__Exercise prompt__: How many lines of the items below contain the string "beside"? Treat uppercase and lowercase as different, and reply with the number alone.

__Records for the exercise__:
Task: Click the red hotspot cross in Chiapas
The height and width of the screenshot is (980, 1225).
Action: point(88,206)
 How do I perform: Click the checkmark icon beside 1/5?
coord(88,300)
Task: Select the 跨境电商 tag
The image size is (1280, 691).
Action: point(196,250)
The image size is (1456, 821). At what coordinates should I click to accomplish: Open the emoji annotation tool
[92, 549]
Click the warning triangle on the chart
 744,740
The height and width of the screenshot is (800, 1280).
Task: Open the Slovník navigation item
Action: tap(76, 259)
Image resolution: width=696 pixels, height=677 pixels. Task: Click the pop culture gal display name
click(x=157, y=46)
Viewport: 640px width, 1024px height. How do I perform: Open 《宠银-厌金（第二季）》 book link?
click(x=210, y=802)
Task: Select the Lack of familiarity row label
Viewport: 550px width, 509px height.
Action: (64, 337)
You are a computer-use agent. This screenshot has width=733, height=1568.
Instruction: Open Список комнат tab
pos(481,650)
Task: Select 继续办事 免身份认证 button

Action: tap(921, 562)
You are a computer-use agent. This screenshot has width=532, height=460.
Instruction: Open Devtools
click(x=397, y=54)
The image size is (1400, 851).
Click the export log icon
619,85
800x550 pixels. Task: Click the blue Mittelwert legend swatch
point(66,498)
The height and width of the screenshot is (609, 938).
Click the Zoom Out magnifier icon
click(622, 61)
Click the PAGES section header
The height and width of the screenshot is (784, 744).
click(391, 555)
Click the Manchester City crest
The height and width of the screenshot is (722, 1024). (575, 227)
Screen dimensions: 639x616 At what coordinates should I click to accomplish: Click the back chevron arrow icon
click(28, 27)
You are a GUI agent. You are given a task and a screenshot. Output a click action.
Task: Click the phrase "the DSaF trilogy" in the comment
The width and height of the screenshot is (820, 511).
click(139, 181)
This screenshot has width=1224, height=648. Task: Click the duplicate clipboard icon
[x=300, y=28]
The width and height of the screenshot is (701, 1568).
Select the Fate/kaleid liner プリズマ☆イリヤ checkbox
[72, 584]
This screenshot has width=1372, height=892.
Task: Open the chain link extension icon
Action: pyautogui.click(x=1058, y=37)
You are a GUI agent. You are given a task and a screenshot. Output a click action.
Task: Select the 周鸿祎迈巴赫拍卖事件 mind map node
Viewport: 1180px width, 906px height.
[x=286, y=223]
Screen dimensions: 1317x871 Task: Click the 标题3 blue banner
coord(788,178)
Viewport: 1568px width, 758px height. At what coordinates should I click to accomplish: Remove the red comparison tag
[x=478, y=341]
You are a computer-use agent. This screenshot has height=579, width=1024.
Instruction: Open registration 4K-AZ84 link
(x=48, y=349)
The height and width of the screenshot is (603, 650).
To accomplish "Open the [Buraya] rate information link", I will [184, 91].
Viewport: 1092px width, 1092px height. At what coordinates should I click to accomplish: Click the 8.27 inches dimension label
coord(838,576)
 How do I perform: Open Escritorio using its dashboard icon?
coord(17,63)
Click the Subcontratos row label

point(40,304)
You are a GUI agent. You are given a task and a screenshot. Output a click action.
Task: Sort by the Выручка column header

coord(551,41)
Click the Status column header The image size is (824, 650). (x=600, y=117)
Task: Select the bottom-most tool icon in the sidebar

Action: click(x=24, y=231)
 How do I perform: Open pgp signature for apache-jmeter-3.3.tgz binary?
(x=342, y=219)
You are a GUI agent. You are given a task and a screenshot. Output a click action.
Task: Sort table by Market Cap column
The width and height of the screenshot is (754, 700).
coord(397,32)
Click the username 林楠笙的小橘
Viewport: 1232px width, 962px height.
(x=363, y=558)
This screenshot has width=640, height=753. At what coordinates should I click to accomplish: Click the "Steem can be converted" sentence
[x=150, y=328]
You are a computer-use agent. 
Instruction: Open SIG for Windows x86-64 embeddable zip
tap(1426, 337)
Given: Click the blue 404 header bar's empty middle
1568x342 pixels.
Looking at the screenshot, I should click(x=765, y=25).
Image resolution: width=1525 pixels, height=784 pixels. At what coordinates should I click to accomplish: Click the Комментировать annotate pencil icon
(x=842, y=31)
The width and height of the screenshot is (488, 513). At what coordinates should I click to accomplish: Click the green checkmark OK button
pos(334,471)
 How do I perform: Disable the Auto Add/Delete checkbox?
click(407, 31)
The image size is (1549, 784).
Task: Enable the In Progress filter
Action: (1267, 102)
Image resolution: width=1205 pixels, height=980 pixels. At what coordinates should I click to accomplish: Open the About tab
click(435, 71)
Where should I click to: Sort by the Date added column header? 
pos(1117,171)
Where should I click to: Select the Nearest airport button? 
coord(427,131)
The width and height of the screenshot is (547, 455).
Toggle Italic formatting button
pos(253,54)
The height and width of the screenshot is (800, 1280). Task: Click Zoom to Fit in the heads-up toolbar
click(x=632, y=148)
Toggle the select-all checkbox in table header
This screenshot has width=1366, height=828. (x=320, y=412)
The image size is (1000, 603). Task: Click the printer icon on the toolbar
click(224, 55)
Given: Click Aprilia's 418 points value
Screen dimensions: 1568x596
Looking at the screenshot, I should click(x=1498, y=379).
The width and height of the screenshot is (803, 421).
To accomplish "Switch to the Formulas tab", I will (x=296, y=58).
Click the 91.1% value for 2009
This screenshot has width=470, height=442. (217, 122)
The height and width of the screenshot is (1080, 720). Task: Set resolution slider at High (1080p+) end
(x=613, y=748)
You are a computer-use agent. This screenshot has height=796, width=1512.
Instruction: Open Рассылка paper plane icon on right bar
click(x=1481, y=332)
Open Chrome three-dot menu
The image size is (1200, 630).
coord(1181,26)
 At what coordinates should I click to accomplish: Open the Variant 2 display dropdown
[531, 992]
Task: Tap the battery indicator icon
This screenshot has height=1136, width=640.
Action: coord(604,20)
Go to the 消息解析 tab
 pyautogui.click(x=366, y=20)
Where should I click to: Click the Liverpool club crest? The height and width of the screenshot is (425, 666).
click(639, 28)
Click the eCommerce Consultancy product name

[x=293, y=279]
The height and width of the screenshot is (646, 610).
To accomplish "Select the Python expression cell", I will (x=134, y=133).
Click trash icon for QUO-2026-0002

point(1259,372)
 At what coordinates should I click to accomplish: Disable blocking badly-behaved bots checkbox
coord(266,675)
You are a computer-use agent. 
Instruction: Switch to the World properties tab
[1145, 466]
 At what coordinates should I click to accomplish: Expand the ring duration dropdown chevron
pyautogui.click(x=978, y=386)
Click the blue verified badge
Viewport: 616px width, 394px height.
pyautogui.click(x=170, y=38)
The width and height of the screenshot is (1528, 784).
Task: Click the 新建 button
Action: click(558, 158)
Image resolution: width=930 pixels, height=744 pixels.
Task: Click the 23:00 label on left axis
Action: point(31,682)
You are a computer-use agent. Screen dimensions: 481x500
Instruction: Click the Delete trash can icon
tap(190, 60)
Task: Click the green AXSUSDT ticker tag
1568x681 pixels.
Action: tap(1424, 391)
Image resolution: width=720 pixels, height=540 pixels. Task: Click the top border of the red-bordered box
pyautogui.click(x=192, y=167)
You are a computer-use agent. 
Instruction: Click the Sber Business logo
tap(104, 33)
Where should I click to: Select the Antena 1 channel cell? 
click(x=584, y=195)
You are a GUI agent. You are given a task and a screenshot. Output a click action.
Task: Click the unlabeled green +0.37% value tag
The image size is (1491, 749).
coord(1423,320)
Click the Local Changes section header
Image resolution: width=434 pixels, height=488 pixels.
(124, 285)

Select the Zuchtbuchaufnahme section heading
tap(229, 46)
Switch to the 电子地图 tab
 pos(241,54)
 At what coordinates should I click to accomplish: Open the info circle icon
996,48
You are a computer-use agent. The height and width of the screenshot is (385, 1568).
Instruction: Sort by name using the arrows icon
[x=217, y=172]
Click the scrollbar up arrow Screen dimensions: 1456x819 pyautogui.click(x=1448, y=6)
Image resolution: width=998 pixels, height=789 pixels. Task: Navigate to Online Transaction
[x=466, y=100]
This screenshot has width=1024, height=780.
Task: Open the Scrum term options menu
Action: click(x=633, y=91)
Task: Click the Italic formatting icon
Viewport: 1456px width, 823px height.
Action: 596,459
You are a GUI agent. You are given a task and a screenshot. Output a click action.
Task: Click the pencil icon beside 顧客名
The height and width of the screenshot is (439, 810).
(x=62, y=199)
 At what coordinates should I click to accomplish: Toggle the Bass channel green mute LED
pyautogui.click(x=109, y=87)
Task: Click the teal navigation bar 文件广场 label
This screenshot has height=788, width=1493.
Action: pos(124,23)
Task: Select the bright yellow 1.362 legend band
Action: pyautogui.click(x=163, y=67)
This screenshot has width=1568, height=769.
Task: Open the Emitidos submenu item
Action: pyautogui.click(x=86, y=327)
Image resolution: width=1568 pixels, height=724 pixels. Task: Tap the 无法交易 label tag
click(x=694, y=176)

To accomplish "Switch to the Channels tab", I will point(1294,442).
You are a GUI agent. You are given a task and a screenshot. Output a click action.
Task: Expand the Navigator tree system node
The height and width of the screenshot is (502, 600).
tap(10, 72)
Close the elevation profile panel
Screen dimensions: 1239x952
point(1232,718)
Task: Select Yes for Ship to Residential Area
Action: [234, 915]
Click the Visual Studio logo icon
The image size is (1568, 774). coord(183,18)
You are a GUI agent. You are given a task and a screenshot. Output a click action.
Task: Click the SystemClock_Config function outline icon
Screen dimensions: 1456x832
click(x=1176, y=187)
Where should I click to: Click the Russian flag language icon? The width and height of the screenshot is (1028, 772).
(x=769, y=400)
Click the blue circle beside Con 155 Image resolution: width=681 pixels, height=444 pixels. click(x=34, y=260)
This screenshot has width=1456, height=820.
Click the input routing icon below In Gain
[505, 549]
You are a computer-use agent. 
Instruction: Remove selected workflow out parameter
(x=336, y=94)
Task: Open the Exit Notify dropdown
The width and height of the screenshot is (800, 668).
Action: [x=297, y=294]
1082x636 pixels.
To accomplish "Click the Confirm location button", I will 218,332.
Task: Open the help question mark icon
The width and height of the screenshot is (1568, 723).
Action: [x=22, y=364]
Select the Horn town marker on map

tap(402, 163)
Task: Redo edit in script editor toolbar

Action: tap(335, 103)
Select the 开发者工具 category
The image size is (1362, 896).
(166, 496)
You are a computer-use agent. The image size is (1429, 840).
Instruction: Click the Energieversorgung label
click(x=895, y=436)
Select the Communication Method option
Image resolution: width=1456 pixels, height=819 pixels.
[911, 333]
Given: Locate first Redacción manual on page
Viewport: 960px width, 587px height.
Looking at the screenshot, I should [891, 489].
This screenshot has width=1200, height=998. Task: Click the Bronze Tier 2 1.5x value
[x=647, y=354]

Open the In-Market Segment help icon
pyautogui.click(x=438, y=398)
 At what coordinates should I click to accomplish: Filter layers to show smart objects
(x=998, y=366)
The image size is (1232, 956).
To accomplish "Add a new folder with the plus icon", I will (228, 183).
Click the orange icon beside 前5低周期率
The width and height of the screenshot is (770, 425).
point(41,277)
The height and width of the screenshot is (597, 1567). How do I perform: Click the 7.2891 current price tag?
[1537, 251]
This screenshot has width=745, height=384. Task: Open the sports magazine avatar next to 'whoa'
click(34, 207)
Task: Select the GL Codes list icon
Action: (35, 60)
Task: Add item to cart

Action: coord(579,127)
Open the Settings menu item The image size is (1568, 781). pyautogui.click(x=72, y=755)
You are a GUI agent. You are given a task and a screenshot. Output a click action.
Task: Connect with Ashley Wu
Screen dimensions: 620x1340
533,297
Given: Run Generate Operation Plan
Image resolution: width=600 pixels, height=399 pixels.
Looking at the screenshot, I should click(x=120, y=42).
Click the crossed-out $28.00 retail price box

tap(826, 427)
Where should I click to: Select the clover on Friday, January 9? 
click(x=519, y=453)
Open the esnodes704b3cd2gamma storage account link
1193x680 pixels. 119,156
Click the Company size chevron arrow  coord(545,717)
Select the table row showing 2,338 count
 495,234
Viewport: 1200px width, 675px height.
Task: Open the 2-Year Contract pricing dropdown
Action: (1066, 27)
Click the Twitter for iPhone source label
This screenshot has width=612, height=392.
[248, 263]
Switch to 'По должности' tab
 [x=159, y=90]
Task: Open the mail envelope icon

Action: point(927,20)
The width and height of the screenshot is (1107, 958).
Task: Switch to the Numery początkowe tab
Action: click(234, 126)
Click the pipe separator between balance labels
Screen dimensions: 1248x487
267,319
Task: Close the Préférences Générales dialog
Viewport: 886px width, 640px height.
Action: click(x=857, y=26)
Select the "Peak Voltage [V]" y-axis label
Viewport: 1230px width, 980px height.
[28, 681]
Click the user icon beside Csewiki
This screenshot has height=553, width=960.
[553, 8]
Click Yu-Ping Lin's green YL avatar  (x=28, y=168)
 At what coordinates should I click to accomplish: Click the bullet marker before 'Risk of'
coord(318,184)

__Task solution__: 5